In city parks and country places, where plenty of trees shade the
village streets and lawns, it comes near you, half hopping, half running, with
dignified unconsciousness and even familiarity, all the more delightful in a
bird whose family instincts should take it into secluded woodlands with their
shady dells. Perhaps, in its heart of hearts, it still prefers such retreats.
Many conservative wood thrushes keep to their wild haunts, and it must be
owned not a few liberals, that discard family traditions at other times, seek
the forest at nesting time. But social as the wood thrush is and abundant,
too, it is also eminently high-bred; and when contrasted with its tawny
cousin, the veery, that skulks away to hide in the nearest bushes as you
approach, or with the hermit thrush, that pours out its heavenly song in the
solitude of the forest, how gracious and full of gentle confidence it seems!

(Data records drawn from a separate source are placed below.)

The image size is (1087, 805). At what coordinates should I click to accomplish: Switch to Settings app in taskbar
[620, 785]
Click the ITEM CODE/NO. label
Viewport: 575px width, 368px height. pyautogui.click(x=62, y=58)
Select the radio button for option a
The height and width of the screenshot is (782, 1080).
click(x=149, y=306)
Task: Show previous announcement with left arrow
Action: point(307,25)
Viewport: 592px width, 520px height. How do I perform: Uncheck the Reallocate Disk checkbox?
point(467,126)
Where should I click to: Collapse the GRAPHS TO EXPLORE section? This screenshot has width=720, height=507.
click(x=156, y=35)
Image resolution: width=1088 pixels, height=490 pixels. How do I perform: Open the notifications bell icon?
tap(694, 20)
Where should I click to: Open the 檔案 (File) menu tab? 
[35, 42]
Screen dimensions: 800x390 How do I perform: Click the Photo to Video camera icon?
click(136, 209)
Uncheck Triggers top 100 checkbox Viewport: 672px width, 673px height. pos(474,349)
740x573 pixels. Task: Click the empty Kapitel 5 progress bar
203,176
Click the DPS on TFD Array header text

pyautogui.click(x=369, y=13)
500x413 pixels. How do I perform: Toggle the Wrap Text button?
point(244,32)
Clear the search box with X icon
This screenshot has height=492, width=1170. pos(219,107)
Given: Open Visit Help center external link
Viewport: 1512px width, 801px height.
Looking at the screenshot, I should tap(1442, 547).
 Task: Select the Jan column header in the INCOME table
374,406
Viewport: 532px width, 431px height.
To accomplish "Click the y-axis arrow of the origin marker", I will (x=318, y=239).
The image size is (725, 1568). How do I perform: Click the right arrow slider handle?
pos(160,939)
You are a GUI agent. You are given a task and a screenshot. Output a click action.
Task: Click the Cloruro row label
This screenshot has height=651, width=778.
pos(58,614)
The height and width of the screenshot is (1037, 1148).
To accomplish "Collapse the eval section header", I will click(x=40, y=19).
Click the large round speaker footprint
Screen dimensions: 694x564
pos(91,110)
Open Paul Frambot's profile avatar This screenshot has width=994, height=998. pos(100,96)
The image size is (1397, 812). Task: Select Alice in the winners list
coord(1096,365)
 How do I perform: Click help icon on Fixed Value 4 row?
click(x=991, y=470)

Every gesture is graceful and elegant; even a wriggling beetle is eaten as
daintily as caviare at the king's table. It is only when its confidence in you
is abused, and you pass too near the nest, that might easily be mistaken for a
robin's, just above your head in a sapling, that the wood thrush so far
forgets itself as to become excited. Pit, pit, pit, sharply reiterated, is
called out at you with a strident quality in the tone that is painful evidence
of the fearful anxiety your presence gives this gentle bird.